Can Flawed Books Be Good Teaching Tools?

Boom! Voices of the Sixties: Personal Reflections on the ’60s and Today. By Tom Brokaw. Random House, 2008. ISBN: 9780812975116.

 

boomHistorians study the past, but we know its meanings change over time. That principle extends to books written about history–some remain vital and others age more like beer than wine. Aging badly is especially endemic among books on recent history–there hasn’t been enough time to sort classics from dross, or to distinguish between analytical and polemical.

 

It’s hard to find a history of the 1960s that works for today’s undergraduates. Problematic works include insider memoirs from those who presume readers will understand their oblique references, works from New Left intellectuals who went to elite colleges and ignore the heartlands, massive tomes that bludgeon rather than chronicle, and volumes with ideological axes to grind. These problems led me to reconsider a popular (but dated) work on the ’60s: journalist Tom Brokaw’s Boom! Voices of the Sixties. It too is ideologically suspect, but at least it’s well written. Sometimes it’s more useful to teach a breezy book that students will read than a Bancroft Prize winner they won’t.

 

Boom! has its virtues, the first of which is that it distills events such as the Kennedy and King assassinations, the Days of Rage, and Mississippi Freedom Summer. Specialists will bristle over the simplification of Brokaw’s truncated discussions, but even my better students know very little about the basics of the civil rights movement, the Vietnam War, feminism, or the early environmental movement. Most of them have never even heard of the Berkeley Free Speech Movement, the New Left, Abbie Hoffman, Huey Newton, Jack Weinberg, or Shulamith Firestone. What experts might see as shallowness of coverage enhances Brokaw’s book as a teaching tool.
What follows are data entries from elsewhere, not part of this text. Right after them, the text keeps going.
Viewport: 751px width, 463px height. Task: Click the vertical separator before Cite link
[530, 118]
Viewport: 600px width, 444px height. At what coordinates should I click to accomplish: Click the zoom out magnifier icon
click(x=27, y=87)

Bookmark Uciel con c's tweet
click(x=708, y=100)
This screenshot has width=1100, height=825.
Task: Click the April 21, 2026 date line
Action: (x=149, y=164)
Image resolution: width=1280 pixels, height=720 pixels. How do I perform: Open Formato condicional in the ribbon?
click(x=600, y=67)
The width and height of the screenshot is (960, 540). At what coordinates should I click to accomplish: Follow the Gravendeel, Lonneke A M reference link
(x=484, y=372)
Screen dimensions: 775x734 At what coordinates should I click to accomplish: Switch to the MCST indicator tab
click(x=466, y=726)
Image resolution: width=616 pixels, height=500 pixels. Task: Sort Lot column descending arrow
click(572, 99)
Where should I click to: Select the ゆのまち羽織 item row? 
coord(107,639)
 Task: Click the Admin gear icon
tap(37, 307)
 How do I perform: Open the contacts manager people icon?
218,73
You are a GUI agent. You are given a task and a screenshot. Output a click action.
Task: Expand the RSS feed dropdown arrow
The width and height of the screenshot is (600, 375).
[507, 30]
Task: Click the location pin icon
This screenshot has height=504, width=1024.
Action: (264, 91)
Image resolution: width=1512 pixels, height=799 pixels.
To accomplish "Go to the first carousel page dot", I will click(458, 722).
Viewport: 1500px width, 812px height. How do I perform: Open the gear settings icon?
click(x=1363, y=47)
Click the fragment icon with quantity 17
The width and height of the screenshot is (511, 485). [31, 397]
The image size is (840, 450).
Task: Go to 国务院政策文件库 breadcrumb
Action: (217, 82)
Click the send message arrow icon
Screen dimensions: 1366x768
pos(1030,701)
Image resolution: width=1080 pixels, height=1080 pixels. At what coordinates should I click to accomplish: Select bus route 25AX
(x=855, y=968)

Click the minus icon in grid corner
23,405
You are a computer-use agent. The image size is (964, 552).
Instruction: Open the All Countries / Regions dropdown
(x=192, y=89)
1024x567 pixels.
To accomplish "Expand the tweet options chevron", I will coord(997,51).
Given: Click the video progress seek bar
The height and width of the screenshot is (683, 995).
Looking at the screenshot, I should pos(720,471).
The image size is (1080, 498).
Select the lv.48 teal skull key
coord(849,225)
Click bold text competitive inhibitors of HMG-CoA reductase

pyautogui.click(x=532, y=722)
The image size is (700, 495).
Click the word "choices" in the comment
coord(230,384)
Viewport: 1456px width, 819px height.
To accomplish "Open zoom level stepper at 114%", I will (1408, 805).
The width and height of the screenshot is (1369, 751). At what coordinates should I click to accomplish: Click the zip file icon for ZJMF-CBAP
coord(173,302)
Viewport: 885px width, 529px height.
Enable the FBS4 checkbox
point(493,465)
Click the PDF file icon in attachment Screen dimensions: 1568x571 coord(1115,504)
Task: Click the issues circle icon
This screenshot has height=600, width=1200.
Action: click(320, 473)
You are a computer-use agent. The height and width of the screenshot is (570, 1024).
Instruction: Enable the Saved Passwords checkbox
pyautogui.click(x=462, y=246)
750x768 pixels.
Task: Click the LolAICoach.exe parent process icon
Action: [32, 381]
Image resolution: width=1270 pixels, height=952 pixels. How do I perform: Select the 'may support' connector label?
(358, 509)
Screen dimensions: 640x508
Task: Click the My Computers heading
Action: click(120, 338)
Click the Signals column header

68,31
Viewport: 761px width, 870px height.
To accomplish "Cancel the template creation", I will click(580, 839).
He offers a sampler of ’60s events and personalities, but that too is a plus. Most scholars agree that the rapidity of social, political, and cultural change led many of those who lived through the ‘60s to experience it as if it were an outsized dim sum tray with more offerings than could possibly be consumed. Though Brokaw seldom references the “Long Sixties” construct, he presents the ‘60s as an ongoing dialogue not easily pegged to the calendar. Some will take umbrage with equating John Kennedy’s assassination with the beginning of the ‘60s–few civil rights scholars would agree–but he’s surely correct to refract Reagan, Clinton, and the Gulf Wars through a ‘60s lens.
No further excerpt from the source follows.